* **Exercise**
Reproduce every line of the entries below without changing anything.

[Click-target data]
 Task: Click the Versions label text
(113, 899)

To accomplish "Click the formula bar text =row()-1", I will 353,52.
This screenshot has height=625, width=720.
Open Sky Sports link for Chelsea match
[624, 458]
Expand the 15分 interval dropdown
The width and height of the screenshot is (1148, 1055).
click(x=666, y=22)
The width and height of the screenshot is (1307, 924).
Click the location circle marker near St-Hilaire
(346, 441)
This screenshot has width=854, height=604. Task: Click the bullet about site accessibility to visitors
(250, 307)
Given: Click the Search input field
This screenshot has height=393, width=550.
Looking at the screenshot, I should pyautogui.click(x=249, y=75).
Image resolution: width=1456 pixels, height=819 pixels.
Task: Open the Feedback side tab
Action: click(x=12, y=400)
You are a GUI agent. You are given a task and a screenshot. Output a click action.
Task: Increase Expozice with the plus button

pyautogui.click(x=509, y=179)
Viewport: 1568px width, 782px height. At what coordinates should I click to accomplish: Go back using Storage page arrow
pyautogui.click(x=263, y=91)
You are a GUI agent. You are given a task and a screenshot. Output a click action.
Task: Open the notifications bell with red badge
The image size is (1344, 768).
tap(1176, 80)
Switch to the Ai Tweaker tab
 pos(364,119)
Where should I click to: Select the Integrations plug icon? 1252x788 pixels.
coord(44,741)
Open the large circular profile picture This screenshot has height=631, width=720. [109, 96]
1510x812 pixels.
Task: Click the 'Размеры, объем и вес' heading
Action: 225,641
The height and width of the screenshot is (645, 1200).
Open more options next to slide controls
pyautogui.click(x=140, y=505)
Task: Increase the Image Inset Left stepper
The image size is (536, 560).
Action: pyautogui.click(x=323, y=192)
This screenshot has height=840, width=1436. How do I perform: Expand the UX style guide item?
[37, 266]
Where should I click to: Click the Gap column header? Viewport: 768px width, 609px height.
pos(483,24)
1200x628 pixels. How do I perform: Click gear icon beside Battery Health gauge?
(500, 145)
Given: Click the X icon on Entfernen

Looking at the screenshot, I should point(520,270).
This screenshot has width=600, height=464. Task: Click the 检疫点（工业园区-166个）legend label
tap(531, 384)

* **Response**
 Task: Click the Versions label text
(113, 899)

To accomplish "Click the formula bar text =row()-1", I will 353,52.
This screenshot has height=625, width=720.
Open Sky Sports link for Chelsea match
[624, 458]
Expand the 15分 interval dropdown
The width and height of the screenshot is (1148, 1055).
click(x=666, y=22)
The width and height of the screenshot is (1307, 924).
Click the location circle marker near St-Hilaire
(346, 441)
This screenshot has width=854, height=604. Task: Click the bullet about site accessibility to visitors
(250, 307)
Given: Click the Search input field
This screenshot has height=393, width=550.
Looking at the screenshot, I should pyautogui.click(x=249, y=75).
Image resolution: width=1456 pixels, height=819 pixels.
Task: Open the Feedback side tab
Action: click(x=12, y=400)
You are a GUI agent. You are given a task and a screenshot. Output a click action.
Task: Increase Expozice with the plus button

pyautogui.click(x=509, y=179)
Viewport: 1568px width, 782px height. At what coordinates should I click to accomplish: Go back using Storage page arrow
pyautogui.click(x=263, y=91)
You are a GUI agent. You are given a task and a screenshot. Output a click action.
Task: Open the notifications bell with red badge
The image size is (1344, 768).
tap(1176, 80)
Switch to the Ai Tweaker tab
 pos(364,119)
Where should I click to: Select the Integrations plug icon? 1252x788 pixels.
coord(44,741)
Open the large circular profile picture This screenshot has height=631, width=720. [109, 96]
1510x812 pixels.
Task: Click the 'Размеры, объем и вес' heading
Action: 225,641
The height and width of the screenshot is (645, 1200).
Open more options next to slide controls
pyautogui.click(x=140, y=505)
Task: Increase the Image Inset Left stepper
The image size is (536, 560).
Action: pyautogui.click(x=323, y=192)
This screenshot has height=840, width=1436. How do I perform: Expand the UX style guide item?
[37, 266]
Where should I click to: Click the Gap column header? Viewport: 768px width, 609px height.
pos(483,24)
1200x628 pixels. How do I perform: Click gear icon beside Battery Health gauge?
(500, 145)
Given: Click the X icon on Entfernen

Looking at the screenshot, I should point(520,270).
This screenshot has width=600, height=464. Task: Click the 检疫点（工业园区-166个）legend label
tap(531, 384)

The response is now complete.